_PROBLEM DETAILS_.
Decide whether each statement below agrees with the KonsortSWD project page, answering yes or no and quoting the words of the page that settle it. (a) The project is funded by the Deutsche Forschungsgemeinschaft. (b) Jan Goebel represented SOEP up to 2020. (c) KonsortSWD is made up of 14 institutions.

_PAGE EXTRACT_.
+--
Skip to content!

KonsortSWD

Current Project

Project Management

Christof Wolf, GESIS (spokesperson)
Representatives of SOEP:
Stefan Liebig (up to Sept. 2022)
Jürgen Schupp (up to 2020)
Jan Goebel (from Oct. 2022 on)

Project Period

October 1, 2020 - September 30, 2025

Funded by

Deutsche Forschungsgemeinschaft (DFG)

In Cooperation With

GESIS - Leibniz Institute for the Social Sciences
DIPF - Leibniz Institute for Research and Information in Education
DZHW - German Centre for Higher Education and Science Research
Freie Universität Berlin
ifo Institute
KIT - Karlsruhe Institute of Technology
LIfBi - Leibniz Institute for Educational Trajectories
RWI - Leibniz Institute for Economic Research
University of Bremen – Qualiservice Research Data Center
University of Duisburg-Essen – Chair of Public and Regional Policy
WZB - Berlin Social Science Center
ZBW - Leibniz Information Centre for Economics
ZPID - Leibniz Institute for Psychology

KonsortSWD - Consortium for the Social, Behavioural, Educational and Economic Sciences in the National Research Data Infrastructure (NFDI)

Researchers in the social, behavioral, educational, and economic sciences work with different types of data that are considered particularly sensitive due to legal or ethical restrictions and that were not originally collected for research purposes.

KonsortSWD aims to assist researchers working together on multi- and interdisciplinary projects to implement research data management (RDM) plans. The 14 institutions in KonsortSWD are contributing their experience in the operation of user-oriented research data infrastructures to the National Research Data Infrastructure (NFDI) in order to strengthen, expand, and deepen a research data infrastructure for the study of human society. The project is primarily user-driven and addresses the needs of the research communities involved.

The core of KonsortSWD’s RDM strategy is to provide researchers and research data centers (RDCs) with the tools and services they need for managing and sharing (new) sensitive and non-sensitive data in compliance with the FAIR principles for scientific data management and stewardship. This will include supporting sustainable RDM in all phases of the research data lifecycle and ensuring data accessibility, while taking ethical and legal considerations into account. Further information can be found on the consortium's website and first publications of the Measures are available on the multidisciplinary repository Zenodo.
+--
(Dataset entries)
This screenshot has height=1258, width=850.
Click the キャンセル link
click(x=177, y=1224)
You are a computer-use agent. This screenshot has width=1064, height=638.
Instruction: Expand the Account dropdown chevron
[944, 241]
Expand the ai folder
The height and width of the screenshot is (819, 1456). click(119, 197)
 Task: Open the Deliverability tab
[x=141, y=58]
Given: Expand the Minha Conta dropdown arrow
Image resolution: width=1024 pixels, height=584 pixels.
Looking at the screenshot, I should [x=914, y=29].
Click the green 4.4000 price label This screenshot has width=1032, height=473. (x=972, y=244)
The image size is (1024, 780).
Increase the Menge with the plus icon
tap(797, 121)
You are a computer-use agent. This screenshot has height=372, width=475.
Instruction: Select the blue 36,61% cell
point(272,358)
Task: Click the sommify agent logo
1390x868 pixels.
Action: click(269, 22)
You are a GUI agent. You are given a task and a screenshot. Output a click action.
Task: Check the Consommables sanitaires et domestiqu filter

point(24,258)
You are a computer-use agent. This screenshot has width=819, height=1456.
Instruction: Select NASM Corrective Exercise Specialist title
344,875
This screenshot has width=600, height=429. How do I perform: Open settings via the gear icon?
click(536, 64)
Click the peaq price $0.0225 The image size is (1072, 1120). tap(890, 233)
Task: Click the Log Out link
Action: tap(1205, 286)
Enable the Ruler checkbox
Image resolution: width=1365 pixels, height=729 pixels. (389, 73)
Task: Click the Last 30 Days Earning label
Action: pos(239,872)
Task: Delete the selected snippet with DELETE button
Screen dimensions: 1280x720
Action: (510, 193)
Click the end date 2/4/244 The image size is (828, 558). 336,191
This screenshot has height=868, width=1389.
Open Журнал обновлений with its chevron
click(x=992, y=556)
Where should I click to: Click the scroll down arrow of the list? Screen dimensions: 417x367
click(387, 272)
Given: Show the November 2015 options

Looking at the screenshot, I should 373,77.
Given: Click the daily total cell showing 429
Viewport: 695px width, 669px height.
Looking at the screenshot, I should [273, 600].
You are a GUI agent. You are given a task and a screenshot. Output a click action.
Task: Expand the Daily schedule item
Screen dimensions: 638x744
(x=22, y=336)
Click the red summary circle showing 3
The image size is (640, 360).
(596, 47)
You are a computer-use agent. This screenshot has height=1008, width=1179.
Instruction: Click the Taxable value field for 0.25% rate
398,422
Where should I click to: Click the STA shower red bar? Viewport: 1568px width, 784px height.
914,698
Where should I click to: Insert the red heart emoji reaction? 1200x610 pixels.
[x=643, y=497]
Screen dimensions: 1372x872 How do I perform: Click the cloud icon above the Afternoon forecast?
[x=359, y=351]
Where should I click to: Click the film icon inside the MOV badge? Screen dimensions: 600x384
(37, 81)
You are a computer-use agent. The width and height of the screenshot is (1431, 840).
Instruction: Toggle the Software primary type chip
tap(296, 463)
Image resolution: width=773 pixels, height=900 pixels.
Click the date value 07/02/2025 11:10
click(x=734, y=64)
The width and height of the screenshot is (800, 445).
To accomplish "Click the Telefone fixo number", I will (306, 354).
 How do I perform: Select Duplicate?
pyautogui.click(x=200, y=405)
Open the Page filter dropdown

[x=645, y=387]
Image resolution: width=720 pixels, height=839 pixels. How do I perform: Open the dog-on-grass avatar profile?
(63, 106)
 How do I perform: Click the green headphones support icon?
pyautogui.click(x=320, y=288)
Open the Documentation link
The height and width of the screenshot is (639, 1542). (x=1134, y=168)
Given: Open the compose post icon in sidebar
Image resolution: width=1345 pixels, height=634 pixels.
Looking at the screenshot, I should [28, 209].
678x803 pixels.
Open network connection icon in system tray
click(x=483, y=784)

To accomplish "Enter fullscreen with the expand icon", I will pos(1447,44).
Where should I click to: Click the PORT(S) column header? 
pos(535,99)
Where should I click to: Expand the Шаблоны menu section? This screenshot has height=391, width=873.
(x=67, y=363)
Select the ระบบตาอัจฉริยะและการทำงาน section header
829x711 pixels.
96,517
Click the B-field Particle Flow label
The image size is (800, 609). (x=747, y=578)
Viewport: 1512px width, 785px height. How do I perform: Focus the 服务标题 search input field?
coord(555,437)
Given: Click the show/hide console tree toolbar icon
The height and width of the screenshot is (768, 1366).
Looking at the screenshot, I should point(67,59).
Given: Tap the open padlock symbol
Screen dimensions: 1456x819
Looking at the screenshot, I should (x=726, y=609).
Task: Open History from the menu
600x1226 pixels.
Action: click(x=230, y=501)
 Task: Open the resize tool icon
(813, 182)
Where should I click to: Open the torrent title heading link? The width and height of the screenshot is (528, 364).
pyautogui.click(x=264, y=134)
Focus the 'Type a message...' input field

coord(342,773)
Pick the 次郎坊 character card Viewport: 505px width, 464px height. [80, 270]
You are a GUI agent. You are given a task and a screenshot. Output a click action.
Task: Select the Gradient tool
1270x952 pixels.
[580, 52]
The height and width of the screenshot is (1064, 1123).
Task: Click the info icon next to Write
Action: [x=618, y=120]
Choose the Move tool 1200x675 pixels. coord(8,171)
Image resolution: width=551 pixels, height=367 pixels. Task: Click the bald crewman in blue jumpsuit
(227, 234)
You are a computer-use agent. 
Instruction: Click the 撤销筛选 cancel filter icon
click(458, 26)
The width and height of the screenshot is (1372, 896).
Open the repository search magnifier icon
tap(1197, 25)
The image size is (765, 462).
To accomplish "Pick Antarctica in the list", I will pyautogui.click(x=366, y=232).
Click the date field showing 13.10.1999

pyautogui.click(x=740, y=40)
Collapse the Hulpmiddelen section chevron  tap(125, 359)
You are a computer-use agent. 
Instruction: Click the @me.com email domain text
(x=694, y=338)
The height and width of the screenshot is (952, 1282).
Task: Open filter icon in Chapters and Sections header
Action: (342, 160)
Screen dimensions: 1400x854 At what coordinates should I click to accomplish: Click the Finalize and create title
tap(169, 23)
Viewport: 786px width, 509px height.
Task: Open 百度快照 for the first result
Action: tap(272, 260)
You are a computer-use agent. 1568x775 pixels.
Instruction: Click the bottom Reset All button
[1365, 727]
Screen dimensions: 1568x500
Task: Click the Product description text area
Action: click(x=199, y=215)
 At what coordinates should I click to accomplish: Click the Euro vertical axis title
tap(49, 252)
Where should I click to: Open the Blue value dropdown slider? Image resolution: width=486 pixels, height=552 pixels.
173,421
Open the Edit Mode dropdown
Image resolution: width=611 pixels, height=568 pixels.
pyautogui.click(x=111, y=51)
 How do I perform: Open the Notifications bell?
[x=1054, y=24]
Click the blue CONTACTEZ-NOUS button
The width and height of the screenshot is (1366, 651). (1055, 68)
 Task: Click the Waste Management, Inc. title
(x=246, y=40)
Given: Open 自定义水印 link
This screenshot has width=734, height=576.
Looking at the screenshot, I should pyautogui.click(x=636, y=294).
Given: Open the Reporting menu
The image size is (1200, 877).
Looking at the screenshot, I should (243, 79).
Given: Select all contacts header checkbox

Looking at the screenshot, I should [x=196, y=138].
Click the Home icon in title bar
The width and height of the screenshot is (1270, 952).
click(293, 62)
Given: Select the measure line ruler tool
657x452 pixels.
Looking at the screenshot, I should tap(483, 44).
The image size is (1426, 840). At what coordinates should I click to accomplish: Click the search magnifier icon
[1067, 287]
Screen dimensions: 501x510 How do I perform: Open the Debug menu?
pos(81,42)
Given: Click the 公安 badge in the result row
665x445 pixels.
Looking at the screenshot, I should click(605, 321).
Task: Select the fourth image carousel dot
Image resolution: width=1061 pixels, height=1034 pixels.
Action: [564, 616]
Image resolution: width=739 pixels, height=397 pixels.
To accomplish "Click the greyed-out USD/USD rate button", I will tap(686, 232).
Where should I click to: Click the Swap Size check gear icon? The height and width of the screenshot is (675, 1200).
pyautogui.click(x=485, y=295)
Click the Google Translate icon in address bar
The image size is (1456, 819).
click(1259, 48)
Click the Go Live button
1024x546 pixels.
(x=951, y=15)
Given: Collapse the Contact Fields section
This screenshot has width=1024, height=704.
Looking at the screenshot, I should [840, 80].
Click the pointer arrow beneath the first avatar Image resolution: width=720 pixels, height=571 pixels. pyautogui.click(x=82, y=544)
+--
_RESPONSE TO THIS TASK_.
(a) Yes: "Deutsche Forschungsgemeinschaft (DFG)" is listed under "Funded by".
(b) No: "Jan Goebel (from Oct. 2022 on)".
(c) Yes: "The 14 institutions in KonsortSWD".